From what I know of the nature of coral reefs, I would expect them to be resilient even under much more severe warming than we are told to expect (though the species mix and distribution may change) and the error of the warmists regarding GBR could be demonstrated effectively by a sufficiently well organised and coherent effort. Easier, perhaps, than rebutting the vaguer and ever-changing worldwide claims of destructive warming, which no group sees as a personal threat.
Good luck with your efforts – wish I was there to help!
Bob Tisdale says
Jennifer, you wrote, “Our society places enormous trust in scientists. It is as though they are the custodians of all truth.”
Only the innocent, naïve, gullible, or drug-addled believe scientists are the custodians of any truth.
Regards,
Bob
Don A says
Jen, that was a delight to watch. Thank you for your work, as always.
Don
hunter says
What a beautifully made film. Thank you for posting it to YT.

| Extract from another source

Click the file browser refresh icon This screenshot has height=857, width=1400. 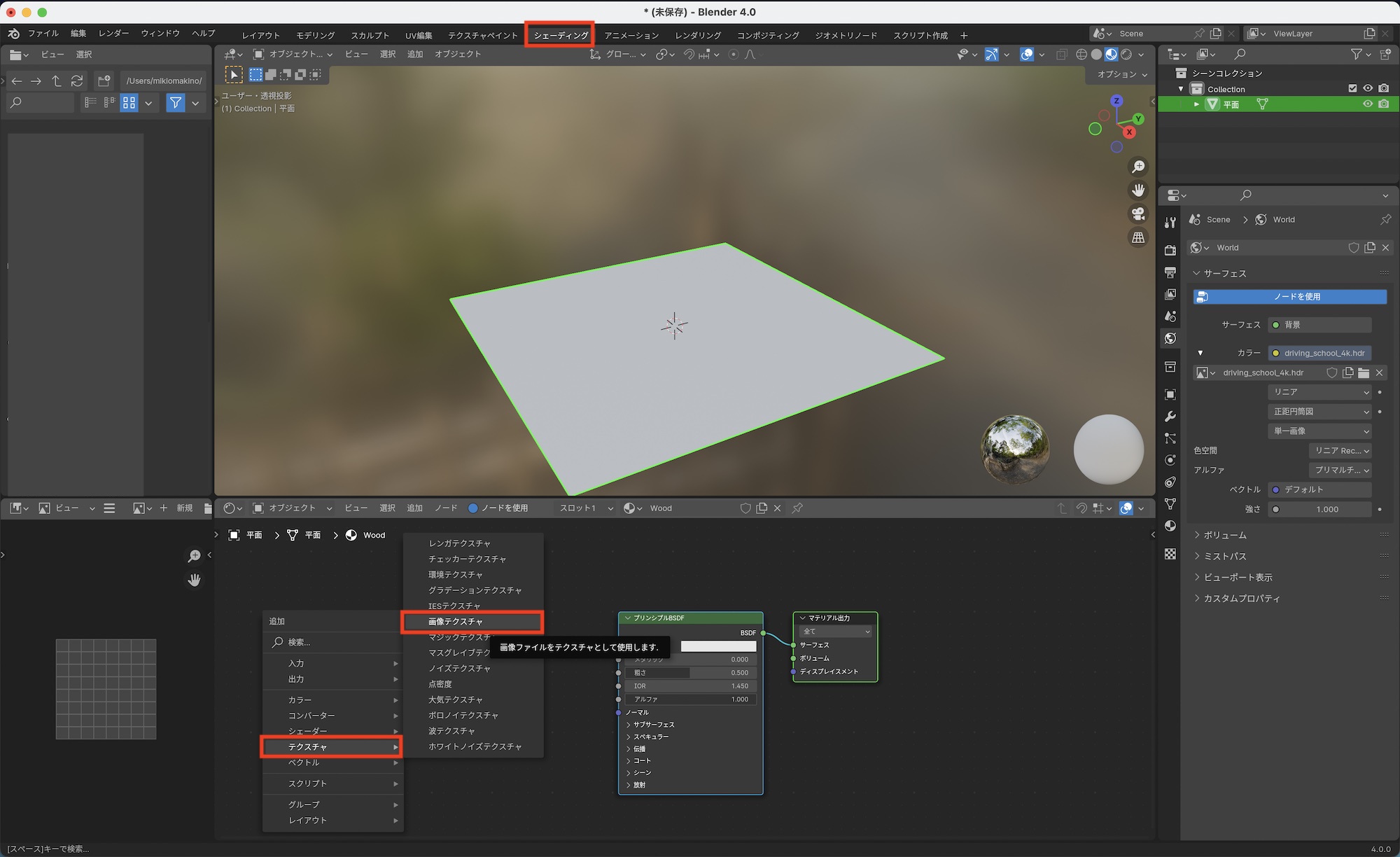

Your narrative is compellingly calm and fact driven. No wonder the censorious consensus attack you and the data: They have no defense otherwise. It is increasingly clear that the climate consensus is at root anti-scientific and opposed completely to rational independent thought. Your work and that of other pro-science researchers stands in stark contrast.
Michael Tarbuck says
Thankyou for your for your alternate view to the climate catostrophists,
I wish your articles would appear in ‘the Australian’, you are a breath of fresh air. Look forward to future articles.
Dr Christine Finlay says
Quite a few decades ago, the media would have been all over Jennifer’s work – covered it in minute detail – the ABC & The Sydney Herald in particular. The minute coverage made corruption of this magnitude harder to get away with.
ianl says
Peter Ridd at the EIKE conference:
https://www.youtube.com/watch?v=z6mBig9Xrxk
Peter is on from 18 – 48 minutes.
He details a fascinating aspect of coral life, explaining the reality of bleaching as an adjunct, that complements Jennifer’s film here very accurately.
As soon as detailed information is released to the public instead of being hoarded for mean streets by grant-hungry academia, the Enlightenment re-blossoms. Wonderful !
slow to follow says
Thank you Jennifer for sharing your work – I hope that it can play a part in turning around the juggernaut which is run away climate change alarm!

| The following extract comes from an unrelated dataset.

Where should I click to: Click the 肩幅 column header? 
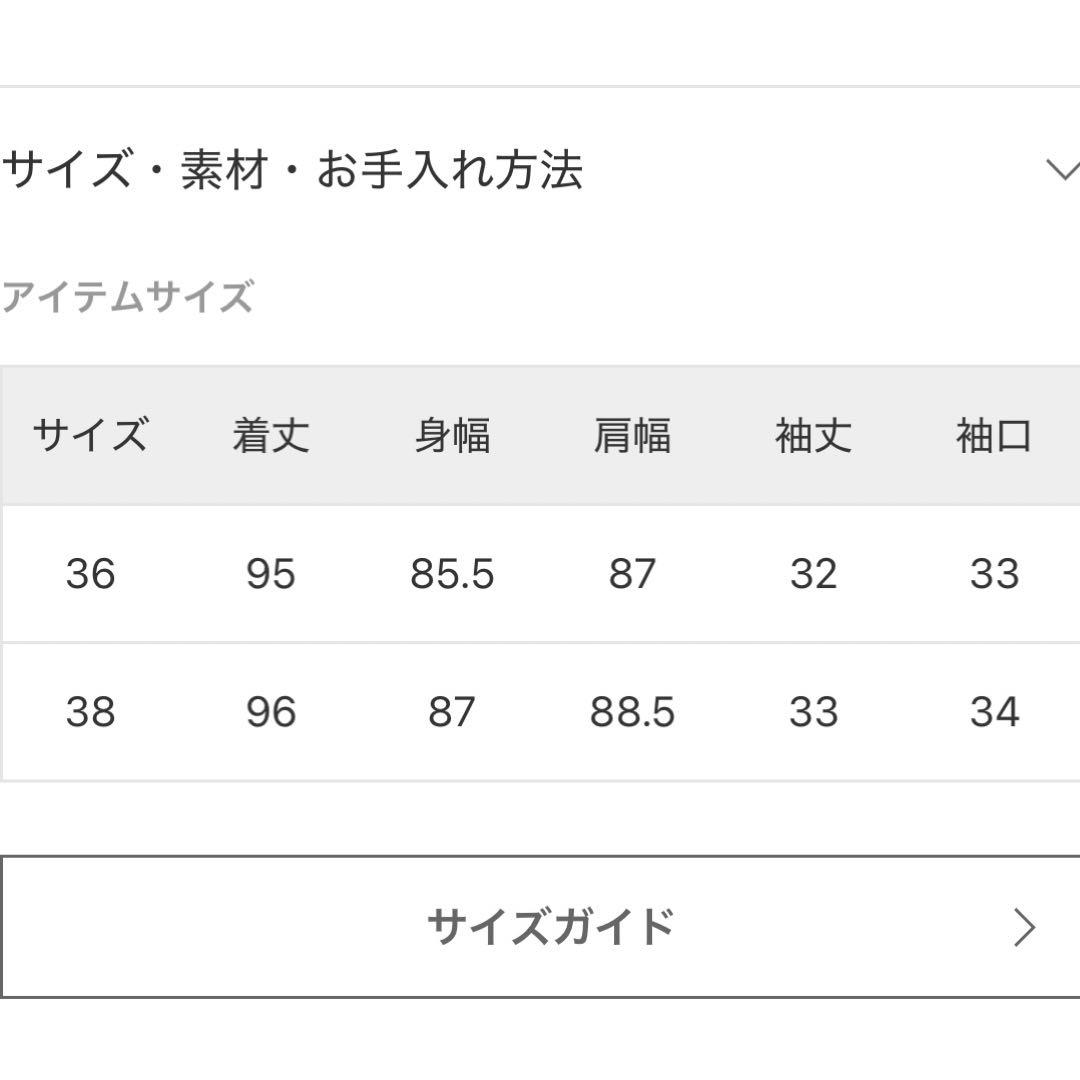(x=633, y=433)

Thanks too to ianl for the Eike link – I watched the Peter Ridd segment. It is very good and, although the sound is low for the early portion, it is well worth watching.
girlfriend says
Great catch, Charles R. What a great film by Dr. Jennifer Marohasy, a film both informative and beautiful. We geologists consider coral reefs to be the limestone factories where the limestones (sometimes converted to dolomite if a back-reef area concentrates magnesium and undergoes sabka pumping) are generated by the voluminous debris from the living and dying and living and dying creatures. These limestones are common hosts for Carlin-type gold deposits, contact metasomatic base and precious metal deposits, and yes, even reservoirs for some of that black gold. It is a shame that Dr. Marohasy was seriously attacked by Great White Sharks, not the kind in the oceans but the kind increasingly found slinking around in the halls of academia. I look forward to her next film and send her five stars for her work.